Era de noche cuando te vi. Después de un día agotador en la que la suerte parecía volver a caer de mi lado, la euforia me llevó a recorrer una vez más las calles de un Madrid que se resiste a dormir. Caminábamos cuando te vi y nuestras miradas se cruzaron en un instante fugaz en el que nuestro tiempo se detuvo mientras el mundo no dejaba de girar. Luego todo retornó a su orden y el ruido inundó de nuevo mis odios, y el tiempo volvió a correr para devolverme a la conversación interrumpida por aquel instante apasionante. Hay momentos breves que  resultan inolvidables y únicos por su intensidad, y aquel fue uno de esos.

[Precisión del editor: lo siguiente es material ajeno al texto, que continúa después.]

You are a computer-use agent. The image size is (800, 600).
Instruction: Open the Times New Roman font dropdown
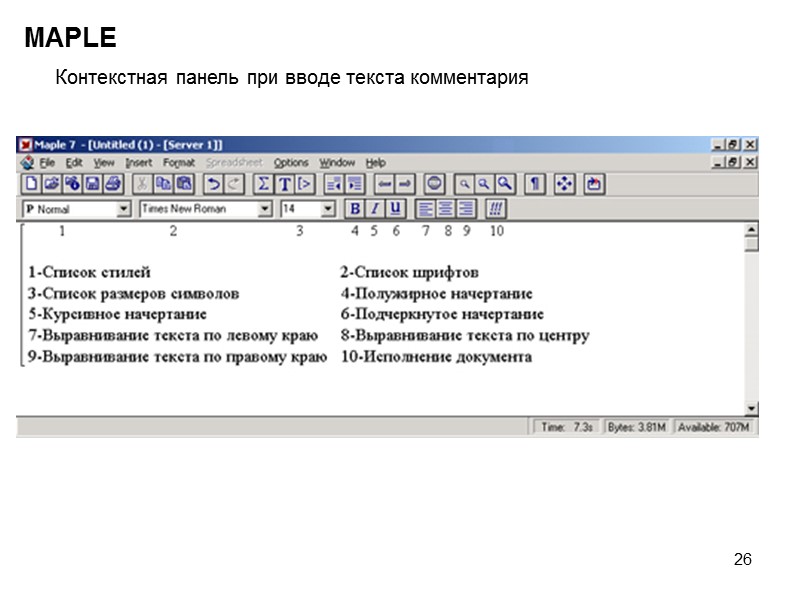click(x=264, y=209)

Como en otras ocasiones unas miradas interceptadas en un momento canalla de la noche no hubiesen ido más allá si no hubiese sido porque horas después, y lejos de aquel lugar, nos volvimos a encontrar. Llevado por la noche madrileña y el alcohol terminé en una discoteca donde una sonrisa iluminaba la figura de quien resaltaba entre el gentío. Y fue entonces cuando te vi por segunda vez, y en ese mismo instante prometí no dejar escapar de nuevo una oportunidad.

Son coincidencias, oportunidades que no se pueden dejar escapar. Conocerte está resultando una aventura apasionante, un nuevo tramo de este camino hacia la felicidad.